On August 3, 1923, the New York City Board of Estimate approved the Washington Heights Line, an extension of the Broadway Line to Washington Heights. The line was to have four tracks from Central Park West at 64th Street under Central Park West, Eighth Avenue, Saint Nicholas Avenue, and private property to 173rd Street, and two tracks under Fort Washington Avenue to 193rd Street. South of 64th Street, one two-track line would connect to the Broadway Line stubs at 57th Street, and another would continue under Eighth Avenue to 30th Street at Penn Station, with provisions to continue downtown.

Mayor John Hylan instead wanted to build an independent subway system, operated by the city. The New York City Board of Transportation (NYCBOT) gave preliminary approval to several lines in Manhattan, including one on Eighth Avenue, on December 9, 1924. The main portion of the already-approved Washington Heights Line—the mostly-four track line north of 64th Street—was included, but was to continue north from 193rd Street to 207th Street. South of 64th Street, the plan called for four tracks in Eighth Avenue, Greenwich Avenue, the planned extension of Sixth Avenue, and Church Street. Two tracks would turn east under Fulton Street or Wall Street and under the East River to Downtown Brooklyn.

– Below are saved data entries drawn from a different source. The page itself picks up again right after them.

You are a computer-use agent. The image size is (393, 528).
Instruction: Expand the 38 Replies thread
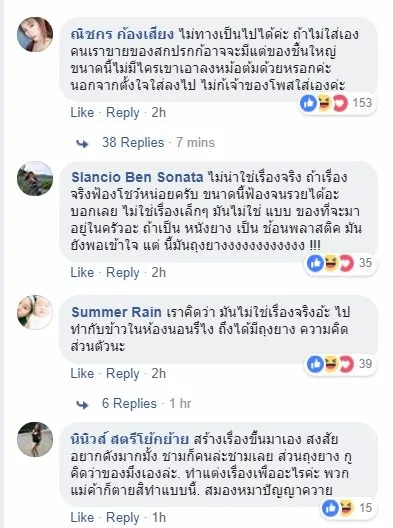click(133, 142)
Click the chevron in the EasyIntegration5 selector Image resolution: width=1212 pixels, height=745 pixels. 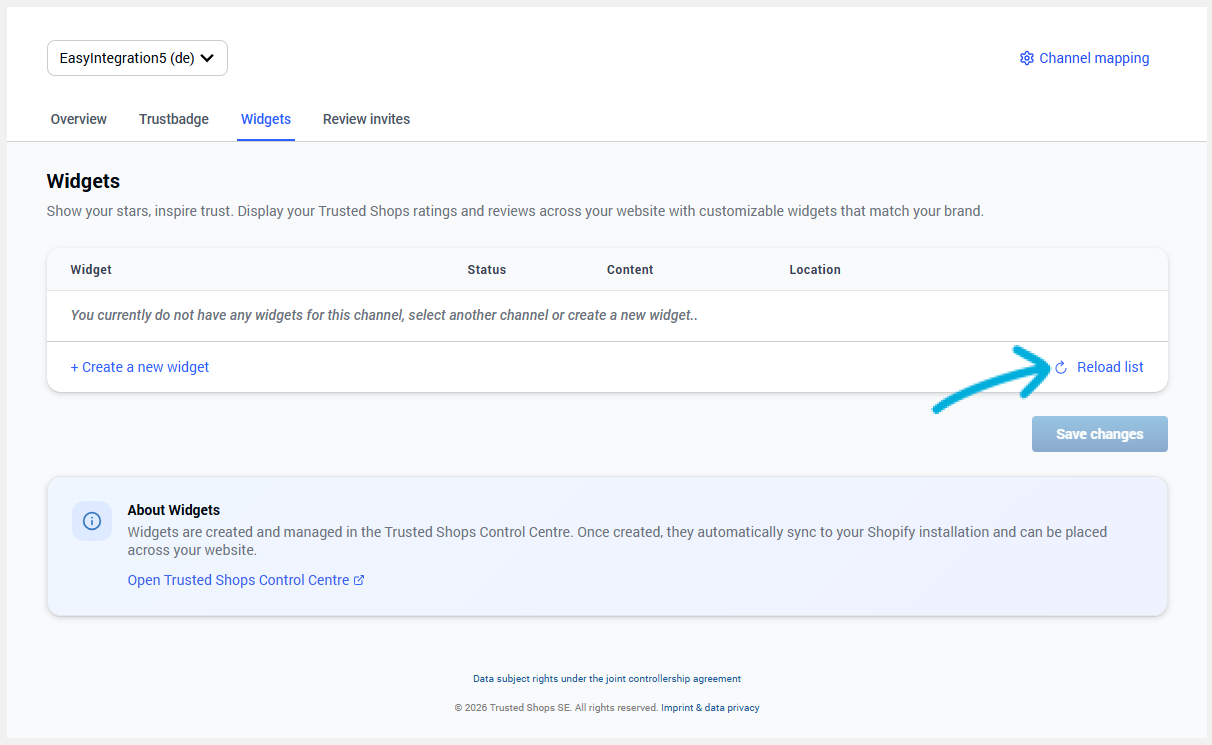point(207,58)
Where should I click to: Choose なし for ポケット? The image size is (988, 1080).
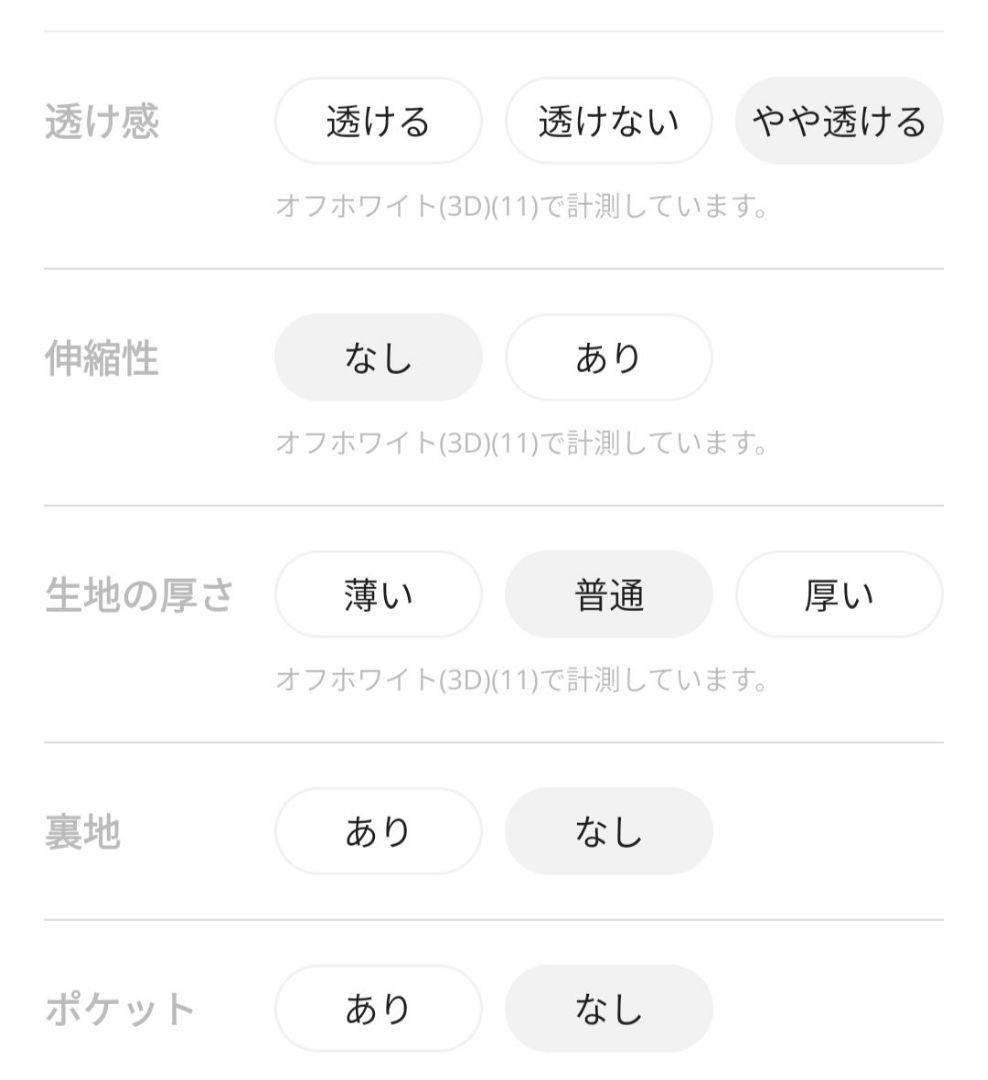[x=608, y=1008]
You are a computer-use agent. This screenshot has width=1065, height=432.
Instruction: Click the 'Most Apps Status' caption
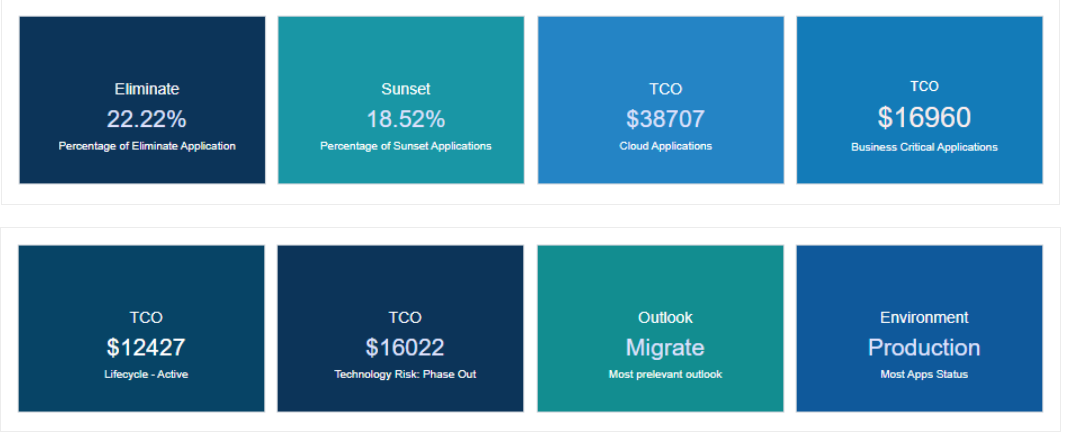pos(924,374)
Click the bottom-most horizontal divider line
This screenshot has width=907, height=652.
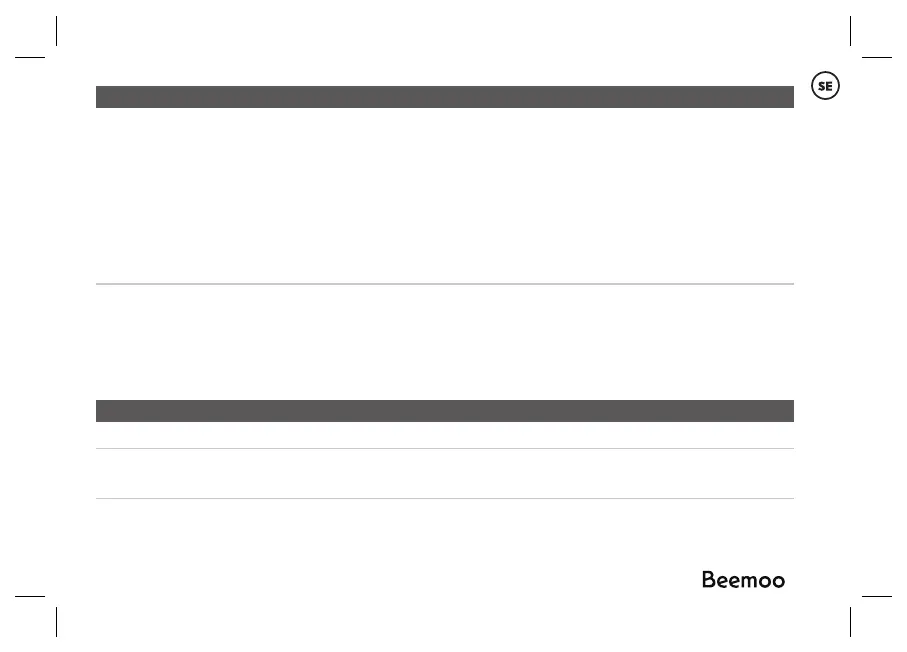click(444, 498)
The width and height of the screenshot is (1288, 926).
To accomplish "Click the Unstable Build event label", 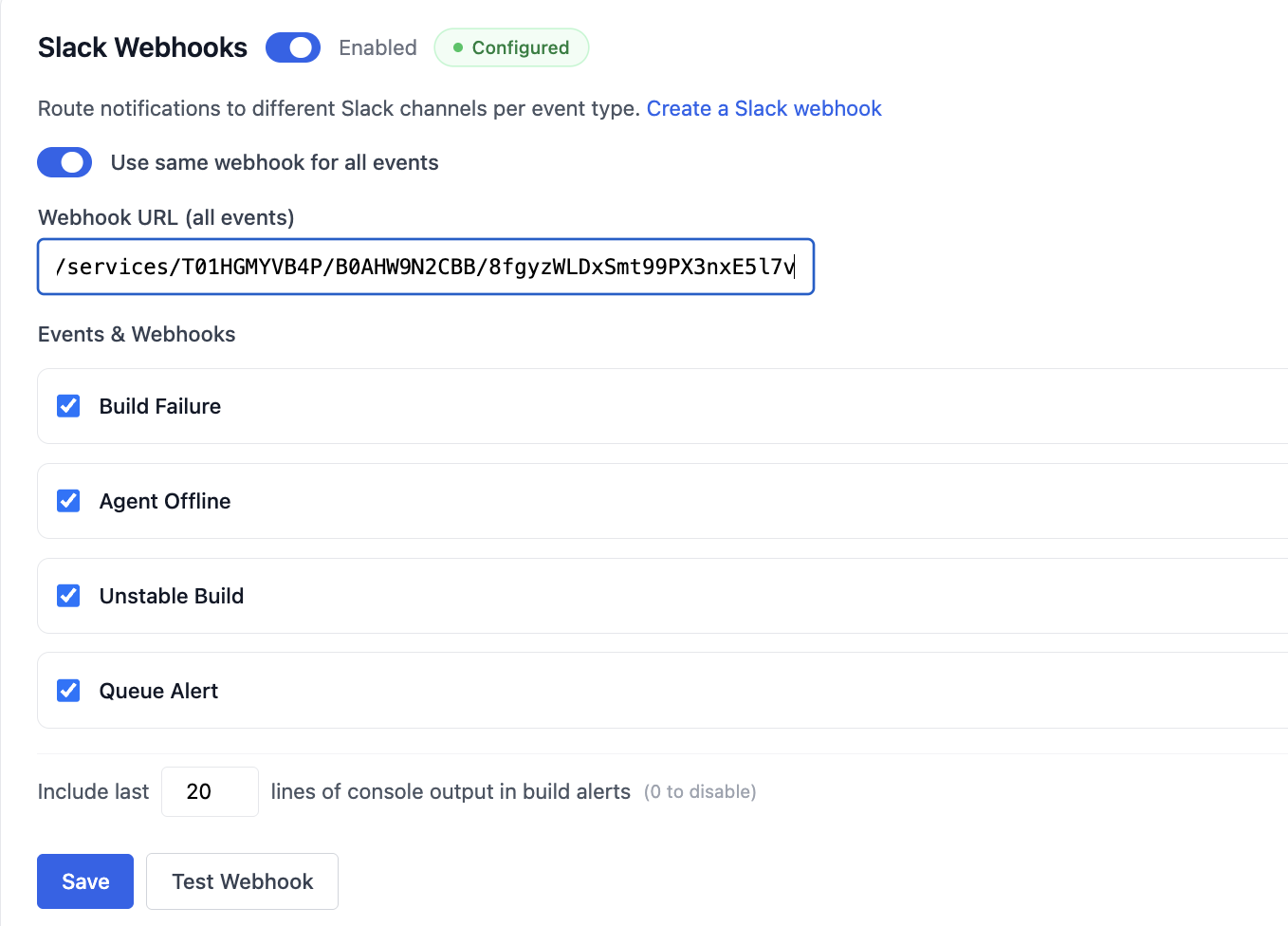I will [x=172, y=596].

A groundbreaking ceremony was held at St. Nicholas Avenue and 123rd Street on March 14, 1925. Most of the Eighth Avenue Line was dug using a cheap cut-and-cover method, where the street above was excavated. Still, the construction of the line was difficult, as it had to go under or over several subway lines.

The station opened on September 10, 1932, as part of the city-operated Independent Subway System (IND)'s initial segment, the Eighth Avenue Line between Chambers Street and 207th Street. At this time, only the upper level of the station opened, as the IND Concourse Line was still under construction. When the IND Concourse Line opened for service on July 1, 1933, the lower level was opened.

=== Later years ===
The station has been undergoing renovations since 2017 as part of the 2010–2014 MTA Capital Program. This is because of an MTA study conducted in 2015, which found that 45 percent of components were out of date.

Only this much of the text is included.